Recensione - Skelattack
di
Győző Baki / Baboy
P
Il Gioco
Ci sono tante teorie contrastanti su cosa accada dopo la vita. Chiamatela mente, coscienza o anima, tanti sostengono che ci sia un posto in cui la nostra "essenza" possa trovare rifugio oltre la mortale esistenza. E gli sviluppatori di Skelattack propongono la loro versione (ironica) di queste credenze, immergendoci in un mondo chiamato Undervale abitato da fantasmi, scheletri e animali, come i pipistrelli, degni dei migliori cliché horror. Un giorno, però, i mortali scoprono l'esistenza di questo posto e rubano la magia che tiene in vita (si fa per dire) gli abitanti dell'aldilà. Sta quindi al giovane protagonista scheletrico Skully e al suo fido amico pipistrello Imber fermare questa malefica invasione. Insomma, questa volta i cattivi siamo noi umani.In questo contesto, Skelattack ci immerge in un mondo animato come un cartone di inizio secolo scorso, ricco di siparietti divertenti tra i personaggi morti nei diversi livelli; ma come spesso accade per titoli platform 2D, qui non è la storia che conta di più, ma il puro e semplice gameplay che qui troviamo nella forma di un platforming molto classico. E infatti ci si trova subito a proprio agio negli acrobatici livelli di gioco, tra comandi più simili a un metroidvania con salti, rimbalzi sui muri e attacchi corpo a copro, ma con livelli a scorrimento laterale maggiormente lineari dove conta soprattutto schivare ed eliminare nemici e trappole.
MX Video - Skelattack
Nei panni di Skully siamo dotati di uno spadone con cui attaccare i nemici, mentre il resto delle acrobazie da combattimento è limitato al dosare al meglio movimenti e salti, senza parate o schivate da utilizzare. Le sezioni platform si affidano all'unico tasto di salto senza scatti, rampini o altre abilità, e similmente le parti di combattimento richiedono la pressione di un solo bottone per elargire potenti spadate. Ritroviamo quindi il classico gameplay a due tasti delle prime console Nintendo.

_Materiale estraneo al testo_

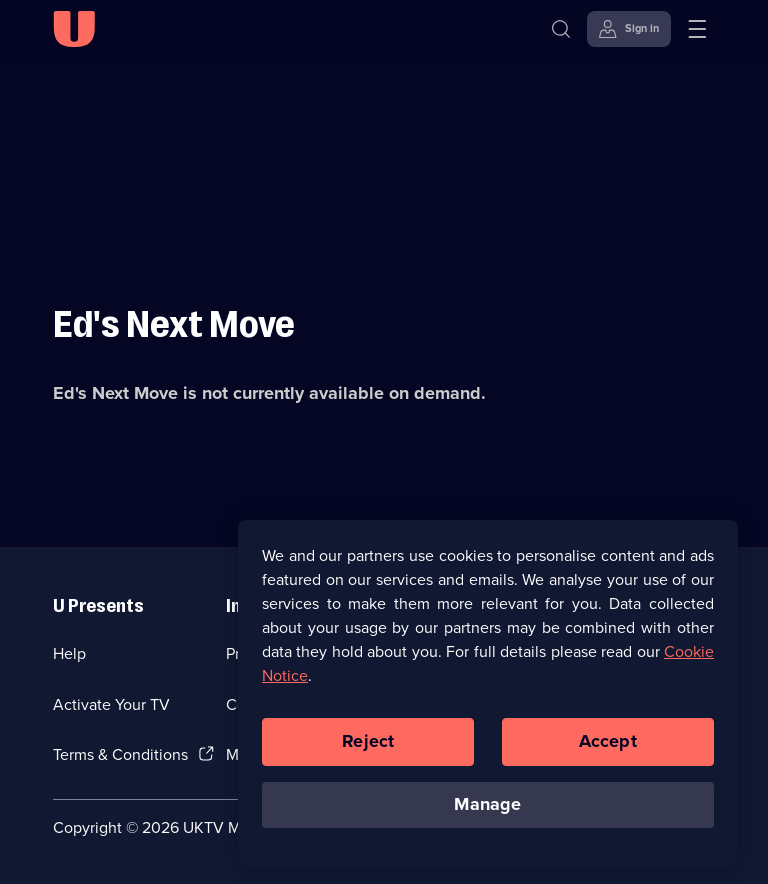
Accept (608, 745)
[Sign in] (629, 29)
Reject (368, 745)
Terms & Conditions (120, 754)
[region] (488, 697)
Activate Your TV (111, 704)
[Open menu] (697, 29)
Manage (487, 808)
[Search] (565, 29)
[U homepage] (74, 29)
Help (69, 653)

I combattimenti sono in gran parte evitabili a parte le immancabili sezioni boss, quindi la sfida sta principalmente nella componente di platforming che ci vede cercare di evitare i numerosi burroni, spine, ostacoli mobili e proiettili. Il protagonista è dotato anche di una barra della vita, ma quasi ogni pericolo è letale al primo contatto; il gioco è però abbastanza generoso nella frequenza dei checkpoint, ai quali si può tornare indietro senza limitazione alcuna. Nessuna sequenza di salti, insomma, che non si possa superare con un po' di perseveranza.
I livelli sono tutti piuttosto lineari, ma a livello visivo portano il giocatore in tante location distinte seppur abbastanza classiche, come le stanze di un castello o l'immancabile dungeon sotterraneo. Non ci sono molti percorsi alternativi, con le poche piattaforme nascoste che contengono rari segreti ed easter egg. Per arrivare all'ultimo boss, e quindi alla conclusione del gioco, sono necessarie circa 4 ore, e non ci sono modalità di gioco ulteriori o particolari motivi per rigiocare il titolo dall'inizio. Sfortunatamente manca anche totalmente la localizzazione italiana, con tutti i testi del gioco disponibili unicamente in inglese; qualcosa che non ci saremmo aspettati da un publisher come Konami.